There are a number of well-respected blogs dedicated to copyright, trademark and patent laws (collectively termed ‘IPBlogs’). One of those is the prolific and often useful IPKat blog. However, like any site, it can sometimes damage credibility with a bit of bias. Today this happened to the ‘Kat.
During a routine piece about software patents in New Zealand, there was a note added to the end of the sentence, by the ‘brain’ behind the site, which is noted in brackets and highlighted in red, just to make clear it’s a note, and not part of the piece itself. It looks like this.
However, clause 10A is narrower than the approach to patentability of computer programs taken in Australia. This conflicts with the New Zealand government’s intention to more closely harmonise intellectual property and business laws with Australia [But why would they want to do this, wonders Merpel. Wouldn’t they get a competitive advantage if they gave patents to inventions that weren’t patentable in Australia …?].
There is just so much wrong with this last sentence that it boggles the mind. Anyone who’s studied patents over the last decade is well aware of one thing – software patents have not helped anyone, except patent trolls, and the patent lawyers involved in those cases. And it’s here we perhaps hit on the problem. As a group of lawyers, the IPKat isn’t interested in what’s good, or effective, they’re looking for what gives them lots of work. Eliminate software patents, and a large field of work (both filing, and litigating) goes bye-bye.
The truth is that software patents are no conducive to the economy at all. In fact the vast expansion of what is considered ‘patentable’ over the past 20-30 years has led to a great stalling both of innovation and the economy.
To insinuate to their readers however, that allowing junk-patents would somehow ‘improve’ things and give someone a competitive advantage is not only factually wrong, it’s ethically wrong.
What competitive ‘advantage’ there would be would not be because it’s something unique, because other places don’t allow it, as Merpel notes. The advantage would come directly at the expense of competition, competition that would exist elsewhere already. So any sort of global ‘advantage’ is gone.
And this of course presupposes that patents give economic advantages anyway. They don’t. The US legal system is swamped in software patent litigation (in the US, pretty much every phone manufacturer is suing every other one resulting in slow development there) as anything and everything ‘software’ seems to be patented, from end-of-scroll bouncebacks, to podcasting.

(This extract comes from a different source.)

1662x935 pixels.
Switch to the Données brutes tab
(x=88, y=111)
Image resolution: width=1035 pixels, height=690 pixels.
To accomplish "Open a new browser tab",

In reality an overbroad patent system is really bad for companies and economies. It trivialises actual innovation, and makes progress really hard, as you have to run the gauntlet of pointless, obvious – but actionable – patents.
Even assuming you were to get the patent, the competitive advantage is questionable. You’ve had to pay to file and get the patent, so you’re already down at least $7,000 there. Then you have the fun of monitoring and enforcing that patent. That’s not cheap either. Now, after all that, you MIGHT be able to scare a settlement, but if not, then you have to go to court, which is a lot more expense. Better hope you win, or else you’ve just thrown a lot more money away.
Of course, If you’re a patent lawyer, all those things are a positive for you. So perhaps “Merpel’s note” should have read “Wouldn’t patent lawyers earn more if they gave patents to inventions that weren’t patentable in Australia …?”
And that’s the problem right now. The Patent systems around the world are driven by patent lawyers, and patent offices, who have an incentive to broaden the reach, to ensure a steady stream of work, both in administration and litigation. The actual worth to ‘civilisation’ doesn’t factor into it, which is really bad in a government-enforced mandate on the restriction on the dissemination and use of knowledge.
Don’t get me wrong, done properly, patents are very useful. However, to assume that “Patent = Good” is just plain old crap. If it really is a new, innovative, inventive step that approaches a problem a new way, then sure, but If it’s a computer program, or other non-tangible thing (such as mathematics, a business method, or a speculative product/theory that can’t actually work) then it shouldn’t be patented in the first place. And to imagine there’s some kind of benefit from those kinds of patents? That shows one of two things – ignorance, or duplicity – and neither one is good.